I am not convinced we can have societal movements that are online-only and have no in-person organization.

Addiction

We can all admit that social media is addictive to some extent. I believe at some point in the future, we will look at people that mindlessly scroll on their devices just like we do smokers or alcoholics. We feel empathy, pity, and a sense of duty to help rehabilitate them if they are close to us. Look around you when you go to a restaurant or any other public place. Children on tablets and adults on their phones. No social interactions take place between strangers outside the immediate group outing they are on. No sense of shared community with the people eating the next table over. In fact, in most places it would be frowned upon to have a conversation with a stranger in these scenarios. We’re all so isolated from each other while getting our much-needed social fix from our online networks.

There is a cope and denial that you probably feel at this point. I’m asking you to put the phone down and log off, to interact with the people that are breathing the surrounding air. I felt it too, “I’m not addicted” (Yes I am). Talking to someone you see every day for the 30-minute lunch break you get at work, or god forbid, sitting in silence with your thoughts and having to stare at the drab white/gray colored walls is vastly more boring than opening your phone and diving into a world of thoughts that others are sharing. We are allowing the phones to do all the thinking for us. What to think about X or Y, “oh an advertisement, should I buy this?” Over and over until we put the phone down, it’s overstimulating compared to real life without the screens. All of these are trademarks of an addiction, and we are in collective denial about how badly we are addicted to our screens.

Beauty in the World around us

If our phones and our devices are what we give the most attention to, it follows that we should expect to see the physical world around us be less well maintained. We aren’t forced to stare at the beige walls and the decaying architecture. Instead, we look down into our phone and escape into a world curated for us by corporations that want ad revenue. There is a type of escapism for everyone out there. Shopping, scrolling, gaming, movies, short form videos, the list goes on and on. I’m not one to say escapism is purely a vice, but it should be done in moderation.

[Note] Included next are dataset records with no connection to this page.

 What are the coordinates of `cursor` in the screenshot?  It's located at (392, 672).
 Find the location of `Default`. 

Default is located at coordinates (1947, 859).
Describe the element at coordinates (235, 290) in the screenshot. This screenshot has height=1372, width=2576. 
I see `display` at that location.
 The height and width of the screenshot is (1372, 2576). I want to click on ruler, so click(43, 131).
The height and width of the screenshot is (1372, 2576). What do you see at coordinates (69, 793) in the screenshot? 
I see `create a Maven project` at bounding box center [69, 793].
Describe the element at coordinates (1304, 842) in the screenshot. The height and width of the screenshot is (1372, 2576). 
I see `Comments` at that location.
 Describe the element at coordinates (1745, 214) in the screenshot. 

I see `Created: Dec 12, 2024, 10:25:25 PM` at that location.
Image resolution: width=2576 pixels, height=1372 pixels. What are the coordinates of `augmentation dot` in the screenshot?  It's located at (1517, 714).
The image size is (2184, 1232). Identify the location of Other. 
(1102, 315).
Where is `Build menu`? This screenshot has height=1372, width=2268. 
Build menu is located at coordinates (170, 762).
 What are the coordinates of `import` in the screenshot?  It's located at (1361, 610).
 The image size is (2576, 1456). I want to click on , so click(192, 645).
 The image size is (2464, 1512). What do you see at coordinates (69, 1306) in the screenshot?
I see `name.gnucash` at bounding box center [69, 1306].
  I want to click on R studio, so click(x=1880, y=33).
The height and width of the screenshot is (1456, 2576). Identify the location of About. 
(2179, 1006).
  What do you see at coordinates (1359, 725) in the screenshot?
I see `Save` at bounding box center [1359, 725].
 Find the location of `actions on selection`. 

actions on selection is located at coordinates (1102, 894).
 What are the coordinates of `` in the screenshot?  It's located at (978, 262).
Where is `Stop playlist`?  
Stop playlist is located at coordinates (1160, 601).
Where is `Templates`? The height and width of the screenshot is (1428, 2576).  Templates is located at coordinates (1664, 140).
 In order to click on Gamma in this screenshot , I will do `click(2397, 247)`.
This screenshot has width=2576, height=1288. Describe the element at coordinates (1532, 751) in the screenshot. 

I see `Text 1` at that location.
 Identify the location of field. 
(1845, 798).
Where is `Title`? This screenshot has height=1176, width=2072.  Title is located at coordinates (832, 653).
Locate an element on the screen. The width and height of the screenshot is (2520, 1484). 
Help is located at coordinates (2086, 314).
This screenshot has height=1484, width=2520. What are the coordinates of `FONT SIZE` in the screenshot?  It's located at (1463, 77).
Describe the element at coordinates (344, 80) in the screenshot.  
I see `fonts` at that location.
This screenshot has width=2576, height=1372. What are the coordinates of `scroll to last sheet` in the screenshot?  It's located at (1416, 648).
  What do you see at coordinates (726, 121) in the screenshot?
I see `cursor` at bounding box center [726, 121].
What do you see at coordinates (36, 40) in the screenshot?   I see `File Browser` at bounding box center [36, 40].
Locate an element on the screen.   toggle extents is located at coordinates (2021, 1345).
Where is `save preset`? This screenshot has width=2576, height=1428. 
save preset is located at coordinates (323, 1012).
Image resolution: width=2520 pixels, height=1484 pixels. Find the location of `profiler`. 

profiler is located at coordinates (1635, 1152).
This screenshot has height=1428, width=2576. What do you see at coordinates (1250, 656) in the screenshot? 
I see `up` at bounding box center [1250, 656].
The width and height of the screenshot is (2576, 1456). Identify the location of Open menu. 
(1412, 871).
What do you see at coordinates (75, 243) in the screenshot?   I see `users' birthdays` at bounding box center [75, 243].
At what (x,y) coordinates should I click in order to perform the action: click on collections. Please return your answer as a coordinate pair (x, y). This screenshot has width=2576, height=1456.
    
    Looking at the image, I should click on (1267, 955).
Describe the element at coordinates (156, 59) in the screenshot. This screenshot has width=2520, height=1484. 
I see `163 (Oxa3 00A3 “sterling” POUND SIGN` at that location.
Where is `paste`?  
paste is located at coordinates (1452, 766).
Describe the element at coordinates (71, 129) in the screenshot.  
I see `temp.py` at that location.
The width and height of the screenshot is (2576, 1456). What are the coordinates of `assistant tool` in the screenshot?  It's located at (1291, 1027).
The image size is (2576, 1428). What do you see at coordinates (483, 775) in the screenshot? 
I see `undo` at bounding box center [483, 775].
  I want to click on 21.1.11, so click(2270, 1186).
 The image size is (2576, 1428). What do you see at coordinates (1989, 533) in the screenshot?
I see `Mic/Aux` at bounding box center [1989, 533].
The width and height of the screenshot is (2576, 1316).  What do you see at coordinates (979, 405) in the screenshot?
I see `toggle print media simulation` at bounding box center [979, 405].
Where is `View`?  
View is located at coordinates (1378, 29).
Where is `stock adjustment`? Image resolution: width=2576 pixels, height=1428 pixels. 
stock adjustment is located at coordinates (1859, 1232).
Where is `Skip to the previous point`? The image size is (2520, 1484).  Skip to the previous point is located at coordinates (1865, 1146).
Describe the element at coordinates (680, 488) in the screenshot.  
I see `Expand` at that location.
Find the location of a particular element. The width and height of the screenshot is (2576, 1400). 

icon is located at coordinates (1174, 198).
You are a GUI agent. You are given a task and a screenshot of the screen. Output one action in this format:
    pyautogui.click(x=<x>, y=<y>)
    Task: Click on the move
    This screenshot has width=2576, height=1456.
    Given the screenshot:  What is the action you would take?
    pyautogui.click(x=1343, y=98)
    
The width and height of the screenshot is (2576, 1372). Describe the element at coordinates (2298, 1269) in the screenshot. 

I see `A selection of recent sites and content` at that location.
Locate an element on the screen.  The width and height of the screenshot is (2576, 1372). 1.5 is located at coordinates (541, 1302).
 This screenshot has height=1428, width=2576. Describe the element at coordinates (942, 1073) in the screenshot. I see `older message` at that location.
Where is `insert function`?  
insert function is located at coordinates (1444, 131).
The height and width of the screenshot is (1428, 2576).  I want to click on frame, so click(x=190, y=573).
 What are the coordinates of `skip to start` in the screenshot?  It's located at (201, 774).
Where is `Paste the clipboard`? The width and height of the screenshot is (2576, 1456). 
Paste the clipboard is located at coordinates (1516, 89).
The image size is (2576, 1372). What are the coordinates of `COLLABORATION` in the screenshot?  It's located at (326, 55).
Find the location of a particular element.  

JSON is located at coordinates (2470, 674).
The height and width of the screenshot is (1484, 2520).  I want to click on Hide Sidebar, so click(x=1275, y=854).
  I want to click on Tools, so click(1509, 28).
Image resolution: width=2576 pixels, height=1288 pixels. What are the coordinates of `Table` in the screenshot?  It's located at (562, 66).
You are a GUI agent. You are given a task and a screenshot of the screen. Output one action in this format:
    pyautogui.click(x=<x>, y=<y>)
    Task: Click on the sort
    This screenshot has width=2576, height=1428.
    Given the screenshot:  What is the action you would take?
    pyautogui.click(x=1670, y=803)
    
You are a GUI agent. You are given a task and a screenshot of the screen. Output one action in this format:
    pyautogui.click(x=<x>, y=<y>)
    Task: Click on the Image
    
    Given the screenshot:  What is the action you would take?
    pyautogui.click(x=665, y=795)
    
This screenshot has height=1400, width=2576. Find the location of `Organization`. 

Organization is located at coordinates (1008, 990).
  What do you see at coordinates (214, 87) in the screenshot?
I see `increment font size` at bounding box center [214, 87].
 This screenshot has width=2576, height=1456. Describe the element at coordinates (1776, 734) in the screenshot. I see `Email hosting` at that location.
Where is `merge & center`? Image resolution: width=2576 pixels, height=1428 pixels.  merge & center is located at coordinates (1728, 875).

“To escape” means to not be where you currently are, which, if we are talking about our daily lives and surroundings, is profoundly depressing. We should put in maximum effort to make our lives and the world around us beautiful so that when we escape we can bring some of the beauty in the world around us with us into our fantasies and vice versa. There should be no existential dread when we return from our escapist fantasies. This is a symptom of a degraded life.

Going Forward

If you intend to log off and spend more time in the world around you, don’t expect a revelation, at least not at first. As I mentioned, these devices are designed to give us dopamine to keep us engaged and real life is simply just not that exciting in comparison. This is further exaggerated if you have neglected your life in exchange for cheap dopamine on screens. It will take time for you to normalize and apprecitae the little things as well as build up your life to be something you don’t often find yourself wanting to escape from.